## Aufgaben
A: Beantworte die folgenden Fragen anhand des Textes über Gold.
(i) Weswegen blutete Deutschland in den 20er-Jahren laut dem Text aus?
(ii) Welchen Dichter zitiert der Text?
(iii) Womit wird das Goldgeschäft verglichen?
B: Gib aus dem Text über Gold den Abschnitt wortgetreu wieder. Er beginnt mit „Taugt Gold dann“ und reicht bis einschließlich „Kaffeesatz lesen können.“.

Ein Volkswirt, der sich noch traut, die heutige wirtschaftliche Lage mit der der 20er-Jahre zu vergleichen, ist ein Dummkopf. Seinerzeit lag Deutschland am Boden und blutete wegen unzumutbarer Reparationszahlungen aus. Die Staatskasse war leer und die Produktion gleich null. Es war überhaupt keine Ware da, umso größer waren die Schlangen derer, die nach Brot anstanden. Die heutige Situation ist damit keinesfalls zu vergleichen.

Trotzdem steckt in unserem Geldsystem ein Fehler: Immer wenn eine Systemkrise droht, geben die Notenbanken geldpolitisch Gas - und beschwören eine Spekulationsblase herauf, die dann zur nächsten Krise führt. Müssen die Industrieländer ihre Währungen wieder mit Gold decken, um diesen Teufelskreis zu durchbrechen?
Man muss schon ein unverbesserlicher Fanatiker sein, um vom Goldstandard zu träumen. Wo immer Anleger, Regierungen und Notenbanken auf Gold fixiert waren, brachte es Arbeitslosigkeit, Stillstand und Armut. Der Goldstandard hat das Gleichgewicht zwischen Produktion und Konsum immer in die negative Richtung nivelliert. War die Produktion größer als der Konsum, hat man die Produktion gedrosselt. War der Konsum zu hoch für die Produktion, hat man auf den Konsum Druck ausgeübt. Wie drückte das der indische Dichter und Nobelpreisträger Rabindranath Tagore aus: "Fasse die Flügel des Vogels in Gold, und er wird sich nie wieder in die Lüfte schwingen."

Taugt Gold dann wenigstens als Depotbeimischung - für den Ernstfall?
Im Goldgeschäft geht es zu wie im Roulettesaal: Rot oder Schwarz? Auf die kleinste, unbedeutendste Nachricht kaufen oder verkaufen die Spieler Terminkontrakte in Millionen­beträgen, nur um eine kleine Differenz zu kassieren. Wenn aus irgendeinem Grund ein größeres Angebot kommt, fällt der Preis dramatisch. Alles ist möglich in diesem Spiel. Wenn man für die Goldtendenz eine Meinung haben will, muss man im Kaffeesatz lesen können.

## Aufgelistete Daten

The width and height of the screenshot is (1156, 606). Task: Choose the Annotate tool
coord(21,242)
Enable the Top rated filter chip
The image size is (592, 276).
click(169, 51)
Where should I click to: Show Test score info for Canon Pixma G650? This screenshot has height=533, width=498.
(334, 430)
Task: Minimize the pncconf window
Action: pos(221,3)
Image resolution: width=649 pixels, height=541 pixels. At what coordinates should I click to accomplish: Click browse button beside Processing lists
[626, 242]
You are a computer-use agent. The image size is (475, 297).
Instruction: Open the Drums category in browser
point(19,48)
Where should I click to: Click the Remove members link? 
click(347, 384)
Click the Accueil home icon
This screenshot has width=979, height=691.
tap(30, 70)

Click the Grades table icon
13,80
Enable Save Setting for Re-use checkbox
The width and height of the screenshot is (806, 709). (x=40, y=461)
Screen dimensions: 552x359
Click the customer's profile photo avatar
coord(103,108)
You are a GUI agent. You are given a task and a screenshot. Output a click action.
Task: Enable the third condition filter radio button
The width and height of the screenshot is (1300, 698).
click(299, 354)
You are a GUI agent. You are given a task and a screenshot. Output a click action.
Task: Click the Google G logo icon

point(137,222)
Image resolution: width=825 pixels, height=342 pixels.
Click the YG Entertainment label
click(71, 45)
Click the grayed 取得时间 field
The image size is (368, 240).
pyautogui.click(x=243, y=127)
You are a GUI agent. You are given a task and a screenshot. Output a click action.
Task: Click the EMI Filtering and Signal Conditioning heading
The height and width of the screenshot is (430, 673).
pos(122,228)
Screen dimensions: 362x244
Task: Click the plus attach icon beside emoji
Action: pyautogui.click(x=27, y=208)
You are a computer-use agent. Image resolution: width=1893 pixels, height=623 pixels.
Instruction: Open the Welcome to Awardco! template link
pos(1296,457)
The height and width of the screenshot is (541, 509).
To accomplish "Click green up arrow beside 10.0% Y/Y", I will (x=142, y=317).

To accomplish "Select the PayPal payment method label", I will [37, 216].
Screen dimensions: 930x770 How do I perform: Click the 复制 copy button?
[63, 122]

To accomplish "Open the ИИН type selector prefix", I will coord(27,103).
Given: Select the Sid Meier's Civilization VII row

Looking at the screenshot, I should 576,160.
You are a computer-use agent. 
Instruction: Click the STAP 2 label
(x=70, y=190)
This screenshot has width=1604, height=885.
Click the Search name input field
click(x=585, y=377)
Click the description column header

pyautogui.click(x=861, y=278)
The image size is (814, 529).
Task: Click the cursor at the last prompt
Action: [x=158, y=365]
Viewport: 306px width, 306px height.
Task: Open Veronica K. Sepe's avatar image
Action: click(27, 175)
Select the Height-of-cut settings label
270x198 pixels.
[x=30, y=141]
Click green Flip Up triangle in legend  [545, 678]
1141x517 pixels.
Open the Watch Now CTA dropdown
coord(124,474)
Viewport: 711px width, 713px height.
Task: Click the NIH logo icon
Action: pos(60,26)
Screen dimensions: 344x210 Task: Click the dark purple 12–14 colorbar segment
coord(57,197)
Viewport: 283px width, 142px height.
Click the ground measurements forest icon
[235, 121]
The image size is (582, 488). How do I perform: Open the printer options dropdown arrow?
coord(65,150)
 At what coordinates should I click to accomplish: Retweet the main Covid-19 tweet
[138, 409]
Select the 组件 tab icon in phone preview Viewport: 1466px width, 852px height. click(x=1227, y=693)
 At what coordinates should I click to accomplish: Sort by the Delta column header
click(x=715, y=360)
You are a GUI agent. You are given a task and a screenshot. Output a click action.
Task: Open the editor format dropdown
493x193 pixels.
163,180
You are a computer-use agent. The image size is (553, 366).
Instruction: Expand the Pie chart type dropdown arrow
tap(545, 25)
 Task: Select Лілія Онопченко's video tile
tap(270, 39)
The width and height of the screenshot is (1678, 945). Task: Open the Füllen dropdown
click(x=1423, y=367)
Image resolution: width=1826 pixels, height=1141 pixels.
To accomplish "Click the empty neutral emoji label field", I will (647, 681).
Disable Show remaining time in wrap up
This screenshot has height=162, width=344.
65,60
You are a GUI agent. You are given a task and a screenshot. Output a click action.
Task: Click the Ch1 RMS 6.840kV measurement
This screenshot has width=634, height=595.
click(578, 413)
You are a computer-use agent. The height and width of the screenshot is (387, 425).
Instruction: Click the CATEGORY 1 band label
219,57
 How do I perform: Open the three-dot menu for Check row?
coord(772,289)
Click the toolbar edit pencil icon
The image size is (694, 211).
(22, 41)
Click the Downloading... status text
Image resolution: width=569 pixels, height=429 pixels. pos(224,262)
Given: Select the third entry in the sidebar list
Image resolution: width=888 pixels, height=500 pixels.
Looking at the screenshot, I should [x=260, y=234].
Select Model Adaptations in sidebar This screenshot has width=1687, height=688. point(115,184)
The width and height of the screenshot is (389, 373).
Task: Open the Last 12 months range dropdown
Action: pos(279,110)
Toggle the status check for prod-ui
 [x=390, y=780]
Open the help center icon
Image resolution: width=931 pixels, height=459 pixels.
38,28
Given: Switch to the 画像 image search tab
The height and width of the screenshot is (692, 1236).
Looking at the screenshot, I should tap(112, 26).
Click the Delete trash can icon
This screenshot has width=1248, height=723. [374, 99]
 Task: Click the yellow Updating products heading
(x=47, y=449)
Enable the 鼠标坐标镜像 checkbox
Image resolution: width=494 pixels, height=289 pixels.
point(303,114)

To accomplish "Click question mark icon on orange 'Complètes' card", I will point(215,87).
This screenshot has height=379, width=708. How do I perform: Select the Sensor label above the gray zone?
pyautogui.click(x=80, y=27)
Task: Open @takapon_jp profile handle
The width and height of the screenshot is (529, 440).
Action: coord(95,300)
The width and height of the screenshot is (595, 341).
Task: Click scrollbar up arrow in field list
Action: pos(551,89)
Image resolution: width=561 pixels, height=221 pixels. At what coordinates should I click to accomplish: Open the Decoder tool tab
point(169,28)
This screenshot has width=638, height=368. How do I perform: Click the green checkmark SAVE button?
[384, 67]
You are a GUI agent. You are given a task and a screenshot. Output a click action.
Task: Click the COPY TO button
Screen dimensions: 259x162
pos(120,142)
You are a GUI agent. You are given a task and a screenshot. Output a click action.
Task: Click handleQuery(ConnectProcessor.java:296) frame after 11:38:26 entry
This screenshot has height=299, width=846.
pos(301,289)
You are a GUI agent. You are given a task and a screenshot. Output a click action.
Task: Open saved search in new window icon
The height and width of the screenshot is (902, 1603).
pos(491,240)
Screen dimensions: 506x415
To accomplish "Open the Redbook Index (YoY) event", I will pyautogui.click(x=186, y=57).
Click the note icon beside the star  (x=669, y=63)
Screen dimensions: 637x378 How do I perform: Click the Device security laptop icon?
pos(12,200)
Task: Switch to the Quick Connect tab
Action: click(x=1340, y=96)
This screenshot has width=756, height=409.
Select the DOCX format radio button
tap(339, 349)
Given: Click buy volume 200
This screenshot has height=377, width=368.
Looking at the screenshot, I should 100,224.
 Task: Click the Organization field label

## Lösungen
A:
(i) Wegen unzumutbarer Reparationszahlungen.
(ii) Den indischen Dichter und Nobelpreisträger Rabindranath Tagore.
(iii) Mit dem Roulettesaal.

B:
Taugt Gold dann wenigstens als Depotbeimischung - für den Ernstfall?
Im Goldgeschäft geht es zu wie im Roulettesaal: Rot oder Schwarz? Auf die kleinste, unbedeutendste Nachricht kaufen oder verkaufen die Spieler Terminkontrakte in Millionen­beträgen, nur um eine kleine Differenz zu kassieren. Wenn aus irgendeinem Grund ein größeres Angebot kommt, fällt der Preis dramatisch. Alles ist möglich in diesem Spiel. Wenn man für die Goldtendenz eine Meinung haben will, muss man im Kaffeesatz lesen können.